(Records shown Opens)
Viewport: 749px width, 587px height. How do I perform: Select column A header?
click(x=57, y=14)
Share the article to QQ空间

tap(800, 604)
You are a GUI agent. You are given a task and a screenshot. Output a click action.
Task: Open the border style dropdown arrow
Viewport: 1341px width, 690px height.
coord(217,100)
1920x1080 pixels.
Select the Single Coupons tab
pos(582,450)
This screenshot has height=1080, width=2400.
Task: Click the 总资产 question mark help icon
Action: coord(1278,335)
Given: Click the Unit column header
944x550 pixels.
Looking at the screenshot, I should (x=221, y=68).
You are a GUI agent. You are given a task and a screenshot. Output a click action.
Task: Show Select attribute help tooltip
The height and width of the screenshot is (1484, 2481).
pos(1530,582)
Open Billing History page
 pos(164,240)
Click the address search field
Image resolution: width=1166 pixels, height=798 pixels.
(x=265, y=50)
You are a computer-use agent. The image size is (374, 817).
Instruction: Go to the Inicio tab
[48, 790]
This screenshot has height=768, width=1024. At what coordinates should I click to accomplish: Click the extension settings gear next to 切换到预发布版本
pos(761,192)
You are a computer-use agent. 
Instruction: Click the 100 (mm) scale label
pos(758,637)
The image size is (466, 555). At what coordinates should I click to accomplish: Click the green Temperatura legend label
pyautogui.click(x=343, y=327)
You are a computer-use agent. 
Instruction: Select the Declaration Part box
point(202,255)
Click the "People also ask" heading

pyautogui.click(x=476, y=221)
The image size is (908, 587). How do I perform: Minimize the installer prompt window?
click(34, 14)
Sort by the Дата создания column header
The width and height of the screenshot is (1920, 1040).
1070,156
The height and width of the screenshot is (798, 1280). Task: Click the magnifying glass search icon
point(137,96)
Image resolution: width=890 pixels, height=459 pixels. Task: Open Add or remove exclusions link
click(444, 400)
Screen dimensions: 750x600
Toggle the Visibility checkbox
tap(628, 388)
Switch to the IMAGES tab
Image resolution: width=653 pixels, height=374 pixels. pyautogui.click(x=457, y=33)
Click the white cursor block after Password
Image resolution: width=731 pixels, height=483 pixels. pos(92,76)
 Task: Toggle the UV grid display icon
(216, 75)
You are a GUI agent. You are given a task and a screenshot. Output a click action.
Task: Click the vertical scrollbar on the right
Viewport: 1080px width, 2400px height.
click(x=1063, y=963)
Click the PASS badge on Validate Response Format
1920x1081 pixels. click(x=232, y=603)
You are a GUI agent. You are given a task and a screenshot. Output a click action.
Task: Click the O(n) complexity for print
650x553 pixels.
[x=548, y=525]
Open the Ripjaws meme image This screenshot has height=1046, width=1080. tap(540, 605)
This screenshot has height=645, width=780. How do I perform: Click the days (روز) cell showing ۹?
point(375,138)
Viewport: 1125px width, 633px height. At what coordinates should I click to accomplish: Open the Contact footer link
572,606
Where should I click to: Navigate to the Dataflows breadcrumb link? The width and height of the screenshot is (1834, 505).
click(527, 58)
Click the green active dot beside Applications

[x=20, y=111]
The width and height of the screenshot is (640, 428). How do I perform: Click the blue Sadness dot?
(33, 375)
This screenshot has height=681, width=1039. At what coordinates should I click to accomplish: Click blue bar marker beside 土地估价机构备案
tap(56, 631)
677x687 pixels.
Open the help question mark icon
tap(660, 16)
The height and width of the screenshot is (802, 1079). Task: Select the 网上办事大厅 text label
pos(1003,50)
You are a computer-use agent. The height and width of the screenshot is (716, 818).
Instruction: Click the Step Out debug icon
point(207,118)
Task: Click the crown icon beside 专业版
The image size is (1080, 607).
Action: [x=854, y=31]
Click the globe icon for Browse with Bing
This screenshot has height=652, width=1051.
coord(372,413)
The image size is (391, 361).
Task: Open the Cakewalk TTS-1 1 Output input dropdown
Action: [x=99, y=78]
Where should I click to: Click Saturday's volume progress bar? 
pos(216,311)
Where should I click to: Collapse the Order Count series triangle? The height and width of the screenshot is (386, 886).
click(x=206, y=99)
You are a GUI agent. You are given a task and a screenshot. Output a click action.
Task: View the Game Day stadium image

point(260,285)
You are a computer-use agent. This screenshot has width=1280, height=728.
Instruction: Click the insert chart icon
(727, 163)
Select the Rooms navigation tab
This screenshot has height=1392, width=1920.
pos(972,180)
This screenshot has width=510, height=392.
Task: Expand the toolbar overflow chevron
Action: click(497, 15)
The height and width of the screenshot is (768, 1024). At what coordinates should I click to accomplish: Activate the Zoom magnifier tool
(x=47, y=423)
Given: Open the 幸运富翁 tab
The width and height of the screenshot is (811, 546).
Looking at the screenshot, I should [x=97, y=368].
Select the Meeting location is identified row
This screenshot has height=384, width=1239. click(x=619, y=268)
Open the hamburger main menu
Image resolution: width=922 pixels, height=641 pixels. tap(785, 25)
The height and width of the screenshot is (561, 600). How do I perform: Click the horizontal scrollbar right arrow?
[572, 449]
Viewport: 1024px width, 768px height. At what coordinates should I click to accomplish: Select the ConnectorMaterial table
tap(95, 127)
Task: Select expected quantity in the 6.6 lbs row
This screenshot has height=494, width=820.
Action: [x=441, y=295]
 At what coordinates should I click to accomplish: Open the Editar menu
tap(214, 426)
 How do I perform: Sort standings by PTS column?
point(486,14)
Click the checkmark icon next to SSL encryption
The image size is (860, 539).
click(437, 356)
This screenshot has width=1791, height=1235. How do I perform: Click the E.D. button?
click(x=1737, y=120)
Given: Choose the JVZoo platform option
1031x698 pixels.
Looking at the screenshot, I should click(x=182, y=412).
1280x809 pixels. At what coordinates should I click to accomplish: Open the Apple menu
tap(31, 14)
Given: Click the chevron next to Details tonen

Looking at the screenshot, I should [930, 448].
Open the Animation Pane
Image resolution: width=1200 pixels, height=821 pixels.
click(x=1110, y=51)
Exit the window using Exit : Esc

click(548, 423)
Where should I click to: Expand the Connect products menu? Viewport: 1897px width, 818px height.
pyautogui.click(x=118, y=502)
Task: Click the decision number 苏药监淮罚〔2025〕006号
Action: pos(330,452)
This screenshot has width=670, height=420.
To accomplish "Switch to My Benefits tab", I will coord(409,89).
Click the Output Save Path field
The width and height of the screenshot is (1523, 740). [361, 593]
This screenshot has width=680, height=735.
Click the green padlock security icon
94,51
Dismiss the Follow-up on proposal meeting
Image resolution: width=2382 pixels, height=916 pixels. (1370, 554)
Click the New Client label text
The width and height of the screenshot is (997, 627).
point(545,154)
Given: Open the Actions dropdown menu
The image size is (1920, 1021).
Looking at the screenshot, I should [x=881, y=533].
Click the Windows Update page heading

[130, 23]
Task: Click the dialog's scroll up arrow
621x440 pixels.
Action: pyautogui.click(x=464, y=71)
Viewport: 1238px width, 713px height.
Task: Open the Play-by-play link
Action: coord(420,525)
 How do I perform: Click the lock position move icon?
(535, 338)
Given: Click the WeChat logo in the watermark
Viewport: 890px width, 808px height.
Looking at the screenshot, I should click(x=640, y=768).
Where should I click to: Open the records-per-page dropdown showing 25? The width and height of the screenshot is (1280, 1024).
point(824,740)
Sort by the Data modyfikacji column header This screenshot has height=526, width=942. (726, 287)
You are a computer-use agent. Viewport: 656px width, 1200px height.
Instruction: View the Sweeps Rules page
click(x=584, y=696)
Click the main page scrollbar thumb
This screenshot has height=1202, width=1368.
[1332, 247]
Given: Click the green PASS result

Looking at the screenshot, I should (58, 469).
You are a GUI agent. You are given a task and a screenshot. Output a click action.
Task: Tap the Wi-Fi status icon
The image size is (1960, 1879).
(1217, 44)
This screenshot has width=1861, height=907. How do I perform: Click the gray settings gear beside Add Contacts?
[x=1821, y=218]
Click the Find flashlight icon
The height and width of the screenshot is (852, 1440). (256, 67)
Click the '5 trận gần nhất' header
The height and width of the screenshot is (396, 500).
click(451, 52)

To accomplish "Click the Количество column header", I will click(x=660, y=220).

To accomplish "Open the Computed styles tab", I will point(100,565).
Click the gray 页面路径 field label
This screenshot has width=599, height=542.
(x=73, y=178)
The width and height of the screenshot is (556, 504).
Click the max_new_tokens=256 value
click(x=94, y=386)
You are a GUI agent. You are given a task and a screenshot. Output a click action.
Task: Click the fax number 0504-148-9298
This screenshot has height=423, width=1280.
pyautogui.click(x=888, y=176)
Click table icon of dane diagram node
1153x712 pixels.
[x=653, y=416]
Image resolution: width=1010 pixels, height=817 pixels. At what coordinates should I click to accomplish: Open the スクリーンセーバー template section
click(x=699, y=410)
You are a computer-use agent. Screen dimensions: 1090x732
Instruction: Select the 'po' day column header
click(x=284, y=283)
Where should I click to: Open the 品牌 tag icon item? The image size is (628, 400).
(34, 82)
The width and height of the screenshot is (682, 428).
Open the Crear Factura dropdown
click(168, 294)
(Records shown Closes)
The lines to return are those in the records above that hold the word "dimensions".

### Task result
Screen dimensions: 750x600
You are a computer-use agent. Screen dimensions: 1090x732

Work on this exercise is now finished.